Dieu et Rousseau (suite)

Nous avions promis de revenir à ce sujet, qui fait d’ailleurs la singularité de Rousseau : en un siècle où triomphe l’athéisme, le citoyen de Genève se distingue par une foi sans cesse affirmée. Au cours du « Troisième dialogue » de Rousseau juge de Jean-Jacques (cf. billet du 22 septembre 2013), le personnage de Rousseau analyse ainsi le succès de l’athéisme en son siècle :

« Mais cet engouement d’athéisme est un fanatisme éphémère ouvrage de la mode, & qui se détruira par elle, & l’on voit par l’emportement avec lequel le peuple s’y livre que ce n’est qu’une mutinerie contre sa conscience dont il sent le murmure avec dépit. Cette commode philosophie des heureux & des riches qui font leur paradis en ce monde, ne saurait être longtemps celle de la multitude victime de leurs passions, & qui, faute de bonheur en cette vie, a besoin d’y trouver au moins l’espérance & les consolations que cette barbare doctrine leur ôte. »

« Cette commode philosophie des heureux & des riches qui font leur paradis en ce monde » fait évidemment écho au vers célèbre du Mondain de Voltaire (1736) : « Le paradis terrestre est où je suis. » Mais il est également possible d’y voir une anticipation de la formule de Marx : «[La religion] est l’opium du peuple .» (« das Opium des Volkes » in Critique de la philosophie du droit de Hegel, 1844).

Or, à la différence de Marx, Rousseau ne disqualifie pas la religion au motif qu’elle serait une illusion. Il vaut la peine au contraire de s’attarder sur la légitimation qu’il énonce de la religion.
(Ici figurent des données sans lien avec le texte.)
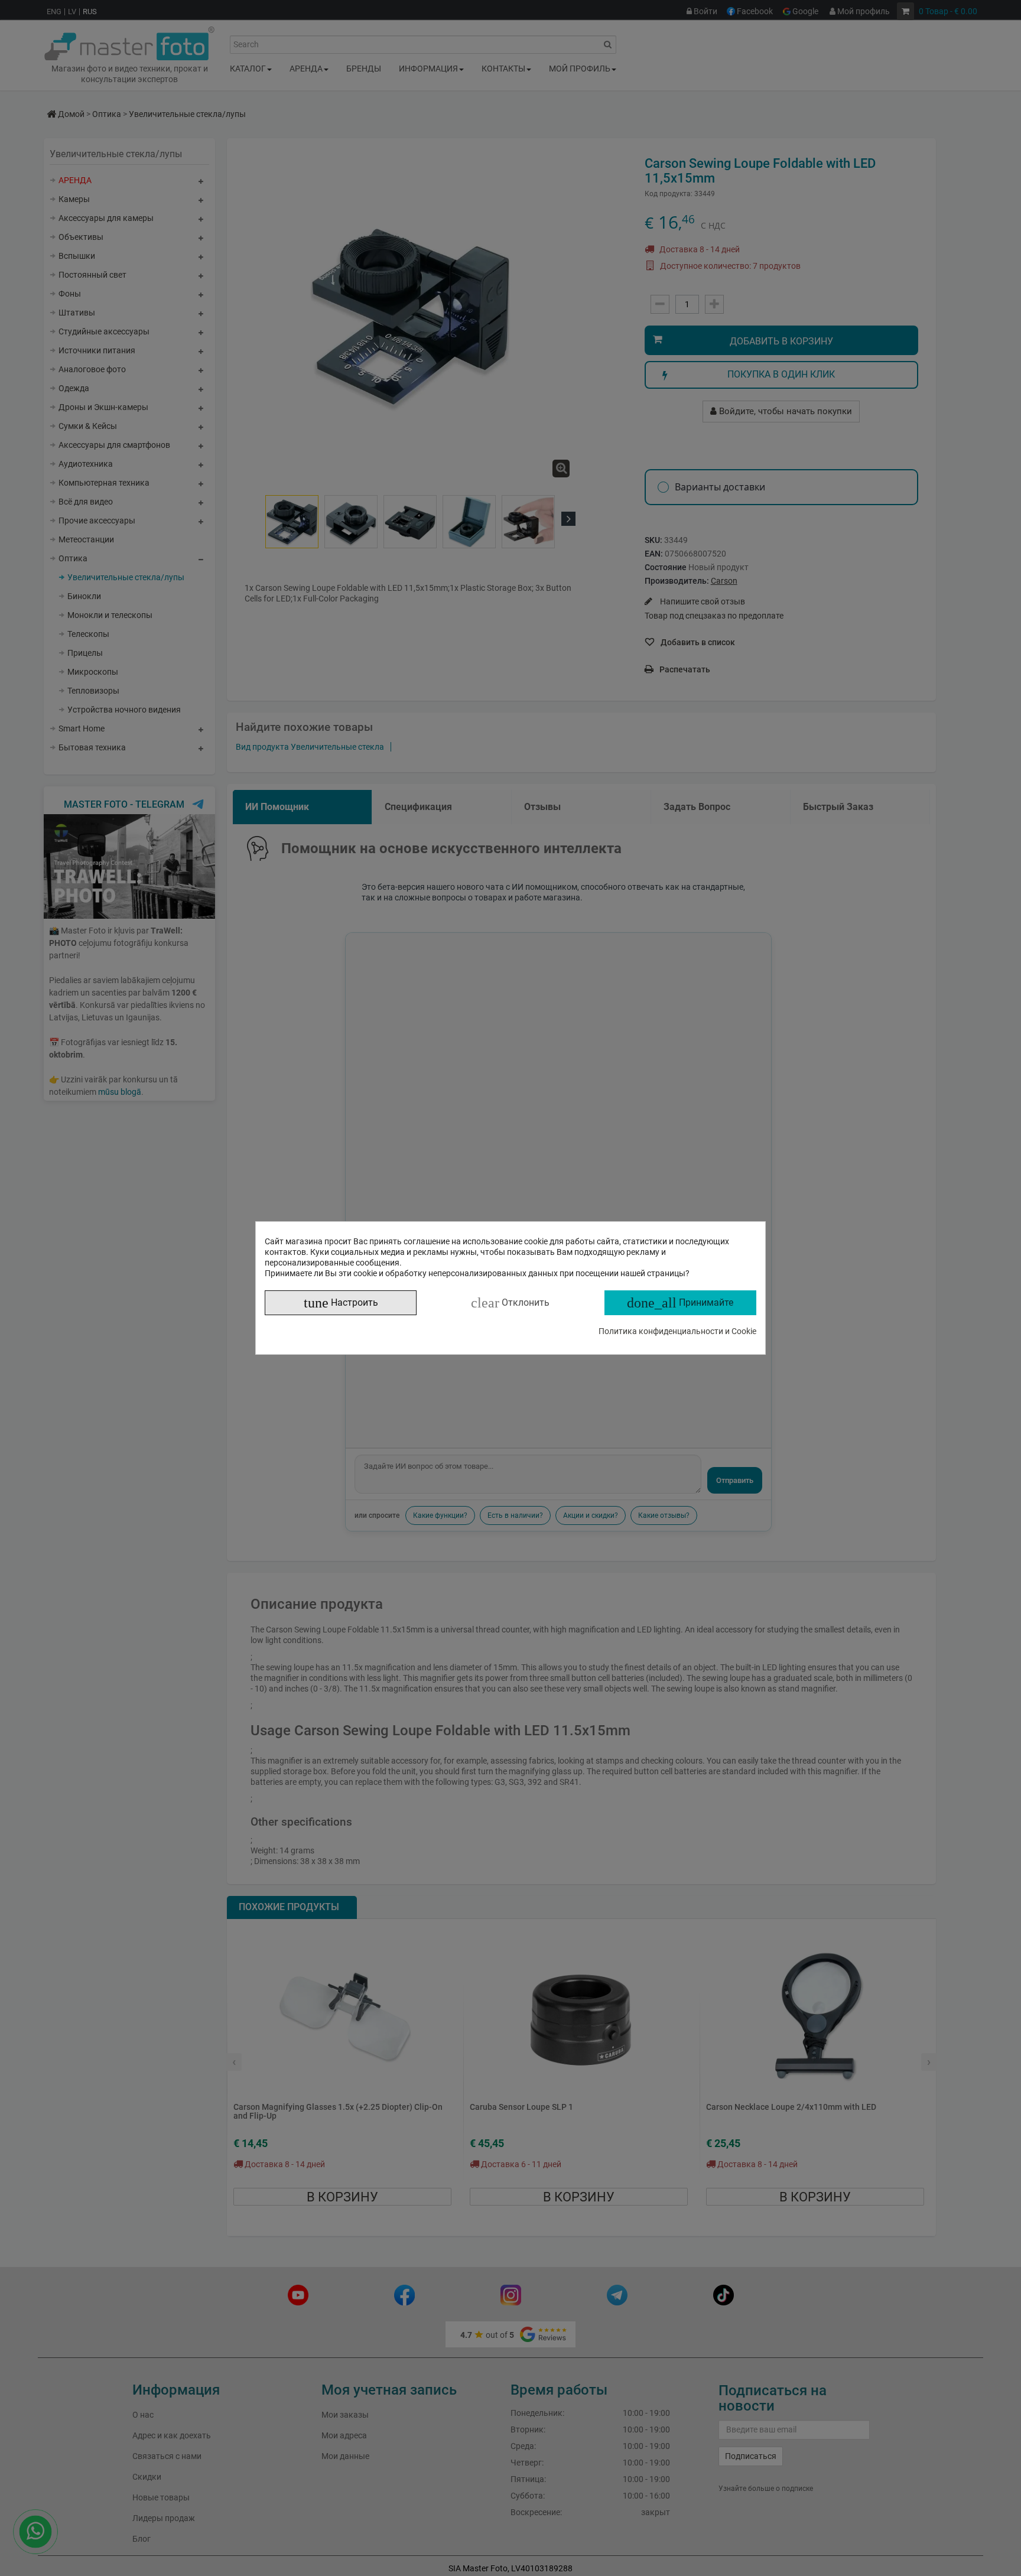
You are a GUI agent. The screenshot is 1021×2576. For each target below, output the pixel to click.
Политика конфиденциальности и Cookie (677, 1331)
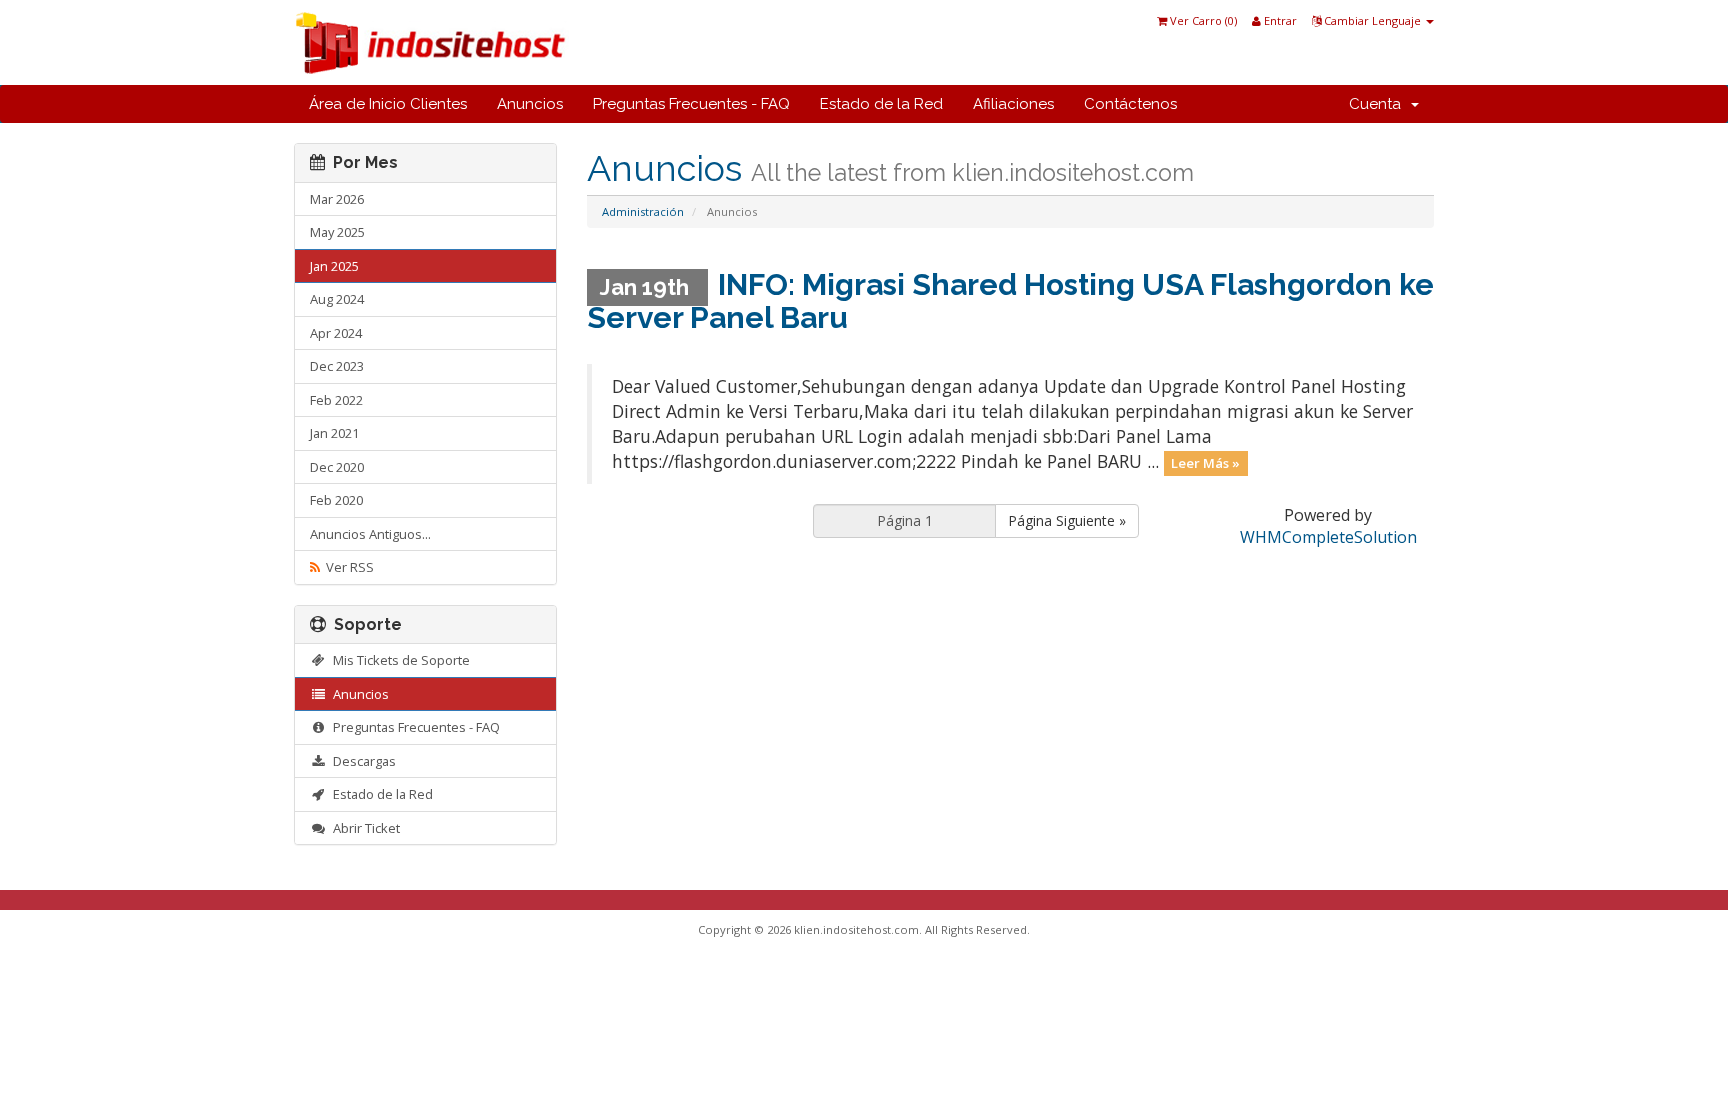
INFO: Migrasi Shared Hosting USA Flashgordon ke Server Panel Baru (1010, 301)
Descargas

Les « heureux et les riches » n’ont en effet d’autre choix, pour apaiser leur conscience, que de considérer que l’acquisition de biens et la recherche du luxe est légitime et ils s’efforcent d’entraîner « la multitude » sur ce chemin :

« Que les nouveaux philosophes aient voulu prévenir les remords des mourants par une doctrine qui mit leur conscience à son aise, de quelque poids qu’ils aient pu la charger, c’est de quoi je ne doute pas plus que vous […]. »

Rousseau montre ici, en remontant aux sources du message christique, le bouleversement axiologique qu’introduisirent les « nouveaux philosophes » : le christianisme n’étant pas une religion des « heureux et des riches », il restait aux Lumières à inverser les valeurs et à convaincre « la multitude » de les rejoindre dans leur éloge du luxe.

Concluons sur ces paroles du Vicaire savoyard (Émile, livre IV) : « Ôtez de nos coeurs cet amour du beau, vous ôtez tout le charme de la vie. Celui dont les viles passions ont étouffé dans son âme étroite ces sentiments délicieux ; celui qui, à force de se concentrer au dedans de lui, vient à bout de n’aimer que lui-même, n’a plus de transports, son coeur glacé ne palpite plus de joie ; un doux attendrissement n’humecte jamais ses yeux ; il ne jouit plus de rien ; le malheureux ne sent plus, ne vit plus ; il est déjà mort. ».